- **Task goal**
Among the records that follow, find the line with "Viewport: 865px width, 504px height." and the line with "Viewport: 827px width, 644px". Set down those lines and all lines between them exactly, without adding anything.

- **Records supplied**

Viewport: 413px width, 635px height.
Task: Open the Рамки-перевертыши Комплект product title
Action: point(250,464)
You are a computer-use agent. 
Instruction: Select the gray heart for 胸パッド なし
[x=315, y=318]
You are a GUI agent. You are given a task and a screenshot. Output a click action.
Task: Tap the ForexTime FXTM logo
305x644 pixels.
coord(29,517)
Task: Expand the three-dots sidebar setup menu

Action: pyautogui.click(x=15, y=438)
==
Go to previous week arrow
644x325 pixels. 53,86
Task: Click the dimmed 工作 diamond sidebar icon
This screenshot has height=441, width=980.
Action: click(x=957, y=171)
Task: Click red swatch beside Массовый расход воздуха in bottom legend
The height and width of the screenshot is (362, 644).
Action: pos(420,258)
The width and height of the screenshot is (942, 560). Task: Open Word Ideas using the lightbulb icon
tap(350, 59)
--
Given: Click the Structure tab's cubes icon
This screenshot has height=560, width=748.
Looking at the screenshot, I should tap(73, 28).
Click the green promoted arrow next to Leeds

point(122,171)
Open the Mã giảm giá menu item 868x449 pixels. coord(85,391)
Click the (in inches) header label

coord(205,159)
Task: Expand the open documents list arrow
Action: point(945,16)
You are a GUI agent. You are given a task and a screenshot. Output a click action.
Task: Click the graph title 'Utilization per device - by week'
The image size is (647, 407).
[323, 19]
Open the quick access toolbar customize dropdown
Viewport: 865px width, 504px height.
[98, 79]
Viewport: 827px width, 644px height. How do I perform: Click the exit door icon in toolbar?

- **Task result**
Viewport: 865px width, 504px height.
[98, 79]
Viewport: 827px width, 644px height. How do I perform: Click the exit door icon in toolbar?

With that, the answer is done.